General-purpose LLMs cannot substitute for domain-adapted models in Brazilian legal classification even on a simple 5-class task.

A machine-rendered reading of the paper's core claim, the machinery that carries it, and where it could break.

The paper introduces LegalBench-BR, the first public benchmark of 3,105 annotated appellate decisions from a Brazilian state court, to test language models on classifying text into five legal areas. Leading commercial models show low overall accuracy and a strong bias toward civil law cases, performing near zero on administrative law. A lightweight LoRA adaptation of a Portuguese BERT model, updating only 0.3 percent of parameters, reaches 87.6 percent accuracy and balanced performance across classes. This result would matter because it indicates that off-the-shelf large models are insufficient for practical legal NLP in Portuguese and that targeted fine-tuning is required instead. The authors release the full dataset, model, and pipeline to support further reproducible work.

Core claim

On the LegalBench-BR dataset of 3,105 TJSC appellate proceedings annotated into five legal areas through LLM-assisted labeling with heuristic validation, BERTimbau-LoRA achieves 87.6 percent accuracy and 0.87 macro-F1 on a balanced test set. This outperforms Claude 3.5 Haiku by 22 points and GPT-4o mini by 28 points, with the largest gap on the administrativo class where the commercial models score F1 of 0.00 and 0.08 while the fine-tuned model reaches 0.91. Both commercial LLMs exhibit systematic bias toward the civel class and absorb ambiguous cases rather than discriminate them, a failure mode eliminated by domain-adapted fine-tuning.

What carries the argument

LegalBench-BR benchmark dataset together with LoRA fine-tuning of BERTimbau, which adapts the model to Brazilian legal text by updating only 0.3 percent of its parameters.

If this is right

  • Commercial LLMs cannot be relied upon for accurate Brazilian legal text classification without adaptation.
  • LoRA fine-tuning on a consumer GPU eliminates the bias and performance gap at zero added inference cost.
  • Domain-adapted models remain necessary even when the classification task involves only five broad legal areas.
  • Releasing the dataset and pipeline enables direct comparison and extension by other researchers.
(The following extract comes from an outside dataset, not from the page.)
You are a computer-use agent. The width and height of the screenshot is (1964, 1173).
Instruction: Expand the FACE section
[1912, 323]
Where Pith is reading between the lines

These are editorial extensions of the paper, not claims the author makes directly.
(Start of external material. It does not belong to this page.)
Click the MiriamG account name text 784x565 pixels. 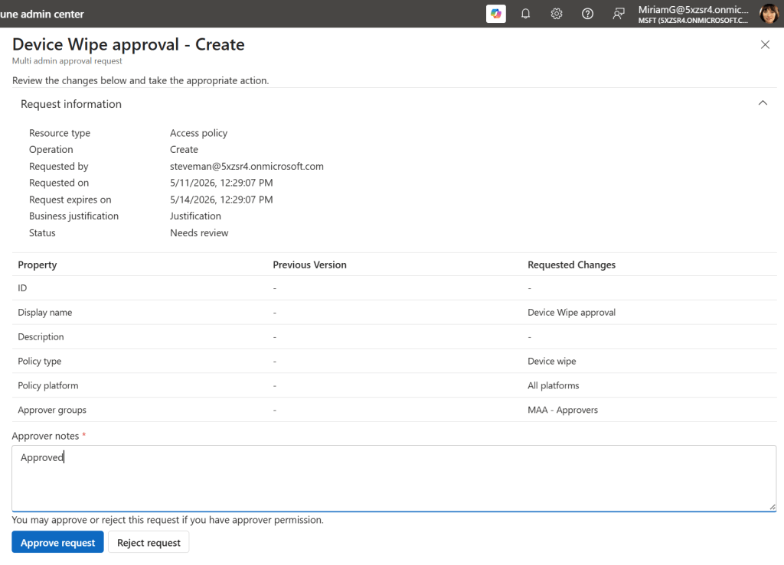coord(693,9)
  • Similar fine-tuning may be required for legal NLP tasks in other low-resource languages or jurisdictions where general models lack sufficient domain exposure.
  • The pronounced failure on administrative law suggests that general pretraining corpora contain too little Brazilian administrative legal language.
  • Future work could test whether scaling model size or using retrieval-augmented generation narrows the gap without any parameter updates.

Load-bearing premise

The LLM-assisted labeling followed by heuristic validation produces accurate and unbiased ground-truth labels across the five legal areas.

What would settle it

Human legal experts re-annotating a sample of the test set and finding substantial disagreement with the existing labels would invalidate the performance comparisons.

Figures

Figures reproduced from arXiv: 2604.18878 by Pedro Barbosa de Carvalho Neto.

Figure 1
Figure 1. Figure 1: Classification performance (left) and inference latency (right) across models. BERTimbau-LoRA dominates on both [PITH_FULL_IMAGE:figures/full_fig_p005_1.png] view at source ↗
read the original abstract

We introduce LegalBench-BR, the first public benchmark for evaluating language models on Brazilian legal text classification. The dataset comprises 3,105 appellate proceedings from the Santa Catarina State Court (TJSC), collected via the DataJud API (CNJ) and annotated across five legal areas through LLM-assisted labeling with heuristic validation. On a class-balanced test set, BERTimbau-LoRA, updating only 0.3% of model parameters, achieves 87.6% accuracy and 0.87 macro-F1 (+22pp over Claude 3.5 Haiku, +28pp over GPT-4o mini). The gap is most striking on administrativo (administrative law): GPT-4o mini scores F1 = 0.00 and Claude 3.5 Haiku scores F1 = 0.08 on this class, while the fine-tuned model reaches F1 = 0.91. Both commercial LLMs exhibit a systematic bias toward civel (civil law), absorbing ambiguous classes rather than discriminating them, a failure mode that domain-adapted fine-tuning eliminates. These results demonstrate that general-purpose LLMs cannot substitute for domain-adapted models in Brazilian legal classification, even when the task is a simple 5-class problem, and that LoRA fine-tuning on a consumer GPU closes the gap at zero marginal inference cost. We release the full dataset, model, and pipeline to enable reproducible research in Portuguese legal NLP.

Editorial analysis

A structured set of objections, weighed in public.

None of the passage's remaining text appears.